I have two words for you: reading comprehension. There are classes starting in your area soon!
Robert (12:55:35) : “…I would urge anyone to think twice before exposing themselves and their families to that kind of rage.”
“Jim Hansen said the following “…In my opinion, these CEOs should be tried for high crimes against humanity and nature. …” http://www.guardian.co.uk/environment/2008/jun/23/climatechange.carbonemissions
Do you hear rage there? I don’t. He’s talking about prosecuting people for deceiving the public and endangering lives as a result. It’s very different from threatening to gang-rape somebody’s children.
Of course, who is a worse offender isn’t the point; the point is that I and many others have no interest in receiving e-mails like that, and so we maintain our privacy online.
“It turned me into a skeptic willing to stand up and sign my name.”
Of course, part of the point of skepticism is supposed to be eschewing arguments from authority, such that it shouldn’t matter who you are, if your reasoning and evidence is sound.
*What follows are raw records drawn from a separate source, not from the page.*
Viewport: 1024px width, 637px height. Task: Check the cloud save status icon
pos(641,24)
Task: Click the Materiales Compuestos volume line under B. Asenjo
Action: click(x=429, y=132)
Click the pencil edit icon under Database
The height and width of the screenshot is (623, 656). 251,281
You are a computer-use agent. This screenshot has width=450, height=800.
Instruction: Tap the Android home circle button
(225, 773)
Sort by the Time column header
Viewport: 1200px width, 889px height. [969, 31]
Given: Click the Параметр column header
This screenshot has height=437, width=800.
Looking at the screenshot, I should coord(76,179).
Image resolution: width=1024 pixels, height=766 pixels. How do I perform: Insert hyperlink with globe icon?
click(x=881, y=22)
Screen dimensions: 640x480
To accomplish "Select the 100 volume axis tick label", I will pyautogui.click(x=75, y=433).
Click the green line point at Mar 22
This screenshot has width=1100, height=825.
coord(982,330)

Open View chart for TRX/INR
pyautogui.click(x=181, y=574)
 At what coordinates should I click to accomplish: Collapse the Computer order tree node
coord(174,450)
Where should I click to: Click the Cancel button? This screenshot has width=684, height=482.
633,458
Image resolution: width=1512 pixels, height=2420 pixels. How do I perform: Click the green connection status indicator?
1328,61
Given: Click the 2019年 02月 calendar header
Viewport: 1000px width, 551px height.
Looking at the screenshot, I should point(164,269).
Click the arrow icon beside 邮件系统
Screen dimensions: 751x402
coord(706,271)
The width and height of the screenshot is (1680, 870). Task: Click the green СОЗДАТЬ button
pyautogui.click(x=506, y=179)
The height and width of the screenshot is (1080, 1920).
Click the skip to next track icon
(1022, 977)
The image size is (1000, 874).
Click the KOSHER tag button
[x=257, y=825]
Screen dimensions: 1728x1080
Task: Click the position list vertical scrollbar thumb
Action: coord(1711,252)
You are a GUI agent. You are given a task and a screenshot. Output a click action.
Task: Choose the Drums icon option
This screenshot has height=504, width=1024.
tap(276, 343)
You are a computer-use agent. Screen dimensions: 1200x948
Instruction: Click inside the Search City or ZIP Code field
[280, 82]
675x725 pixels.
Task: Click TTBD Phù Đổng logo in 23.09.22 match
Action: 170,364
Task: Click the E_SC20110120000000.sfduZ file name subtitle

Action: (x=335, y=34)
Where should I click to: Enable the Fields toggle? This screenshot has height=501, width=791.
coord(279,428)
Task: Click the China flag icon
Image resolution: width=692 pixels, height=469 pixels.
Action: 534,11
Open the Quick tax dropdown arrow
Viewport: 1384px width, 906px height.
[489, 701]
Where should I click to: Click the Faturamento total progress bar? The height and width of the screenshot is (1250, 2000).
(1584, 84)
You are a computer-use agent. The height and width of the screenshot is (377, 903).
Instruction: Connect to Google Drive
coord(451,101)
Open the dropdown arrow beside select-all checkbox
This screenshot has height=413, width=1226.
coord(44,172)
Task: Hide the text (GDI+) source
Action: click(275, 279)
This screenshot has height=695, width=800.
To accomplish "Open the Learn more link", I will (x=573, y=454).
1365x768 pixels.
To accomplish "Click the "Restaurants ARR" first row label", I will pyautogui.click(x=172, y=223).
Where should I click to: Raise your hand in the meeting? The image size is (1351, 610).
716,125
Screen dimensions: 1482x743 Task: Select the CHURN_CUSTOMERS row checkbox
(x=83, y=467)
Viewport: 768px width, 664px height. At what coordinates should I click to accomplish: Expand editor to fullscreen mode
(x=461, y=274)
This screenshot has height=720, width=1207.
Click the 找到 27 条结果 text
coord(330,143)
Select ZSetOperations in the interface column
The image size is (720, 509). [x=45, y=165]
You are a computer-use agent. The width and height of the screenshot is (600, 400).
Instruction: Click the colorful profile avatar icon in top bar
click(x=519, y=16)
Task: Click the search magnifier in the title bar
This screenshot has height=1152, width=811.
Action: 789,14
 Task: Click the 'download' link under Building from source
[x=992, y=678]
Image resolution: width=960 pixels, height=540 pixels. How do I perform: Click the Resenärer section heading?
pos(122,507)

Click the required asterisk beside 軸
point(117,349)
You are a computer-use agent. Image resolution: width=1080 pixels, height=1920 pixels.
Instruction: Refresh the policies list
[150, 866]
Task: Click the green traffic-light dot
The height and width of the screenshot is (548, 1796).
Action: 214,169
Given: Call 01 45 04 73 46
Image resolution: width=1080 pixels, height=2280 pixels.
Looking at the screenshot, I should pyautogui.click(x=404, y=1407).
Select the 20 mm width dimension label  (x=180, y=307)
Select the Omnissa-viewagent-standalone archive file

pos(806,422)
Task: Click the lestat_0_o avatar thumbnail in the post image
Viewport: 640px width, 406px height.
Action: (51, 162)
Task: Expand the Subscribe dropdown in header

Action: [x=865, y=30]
I can only think that the desire to ferret out people’s names has to do with the desire to intimidate and silence critics of the anti-AGW point of view. Some skeptics seem surprisingly intolerant of skepticism when they are on the receiving end of it.
By the way, I have a few questions I like to ask self-identified skeptics. Nothing hard; no trick questions, but it helps me understand what kind of a skeptic you are:
1. What do you think are the three best arguments in favor of the theory of AGW?
2. If you are in error in rejecting the theory, what kind of evidence would make you think you were in error?
3. If you are in error, and AGW is a big problem, how would you suggest that society address it?

Sharon
February 22, 2010 4:31 pm

Oops, my previous post read:
“N+36,3762,14 hits on this blog says this new strategy is a FAIL.”
The number should have been n+36,762,141.
But I return to find the hit counter at 36,779,789. That’s over 17,500 hits in just a few hours. Whoa! This place is jumping!

Pascvaks
February 22, 2010 4:43 pm

Pascvaks (15:50:16) :
“…One battle does not a war make.”
_____________________
A point of clarification:
The only thing I want to win is the truth. I don’t think I’ve heard that yet about “AGW”; I’m very skeptical. There are just too many WallStreeters” and politicians jumping around trying to get their hands in my pocket to make me think this is a human and CO2 nightmare. I’m not skeptical of Science but I do think many “scientists” have sold their souls and are just backing the current fad. And if and when it turns out that AGW is real and true, I want to elect the boneheaded politicians I want to fix it –the current crop is not up to fixing anything. If Leif and Robert are a couple of tough, thickheaded, Scientists who rarely agree with anyone that’s GREAT by me. And this nonsense about tell us who you are and where you live and work is insane. For those who think that what happened in Germany during the 1930’s couldn’t happen here, I hate to pop your bubble, but that just ain’t true. China now sits in the catbird seat we sat in after WWI.

pman
February 22, 2010 4:57 pm

Anthony,
You say:
“The claims made that skeptics are connected to tobacco companies is ludicrous.”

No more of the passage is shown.